Upregulation of α-synuclein following immune activation: Possible trigger of Parkinson's disease.

Alpha-synuclein (α-syn) has been suggested to have many functions including, vesicle transport in neurons, transcriptional regulator, modulator of immune cell maturation and response, and a role as an antimicrobial peptide. This protein forms insoluble aggregates, called Lewy bodies, in several neurodegenerative diseases, termed synucleinopathies, including Parkinson's disease (PD), Multiple System Atrophy, and Lewy Body Dementia, and aggregates are also commonly found in Alzheimer's disease. Moreover, multiplications and point mutations in the gene cause rare autosomal dominant forms of parkinsonism, which resemble sporadic PD. It has been suggested that the accumulation of α-syn in the monomeric state followed by aggregation of the protein and seeding of further pathogenic α-syn aggregates are key steps in the pathogenesis of synucleinopathies.

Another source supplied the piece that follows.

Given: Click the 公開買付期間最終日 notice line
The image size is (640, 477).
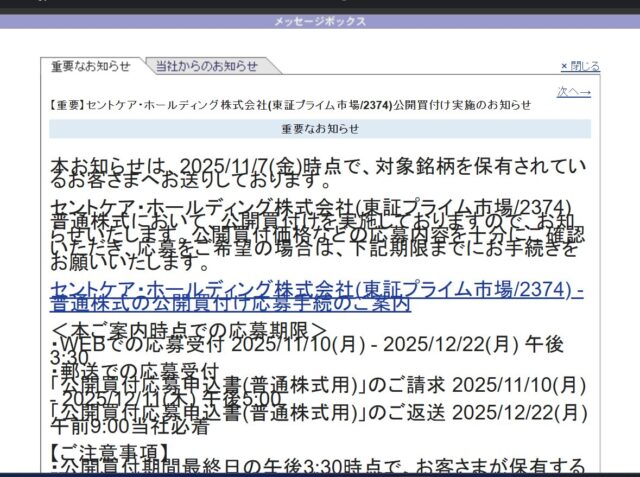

The triggers of α-syn aggregation in neurodegeneration are unknown, but inflammation caused by bacterial and viral pathogens or exposure to environmental toxins have been implicated. The purpose of this review is to present emerging evidence that α-syn may play a role in the immune response to pathogens. We present recent findings suggesting that upregulation of α-syn levels is a normal response to infections. We propose that under certain conditions (e.g., dysregulated inflammatory responses due to genetic predisposition and aging), monomeric α-syn will form oligomers that are taken up by nerve endings and undergo axonal transport to the central nervous system, where they can aggregate into pathogenic fibrils. Under unfavorable conditions, we suggest that this process can trigger neurodegenerative disease. Therefore, a deeper understanding of the roles of α-syn in the immune system could provide crucial insights into the origins of synucleinopathies.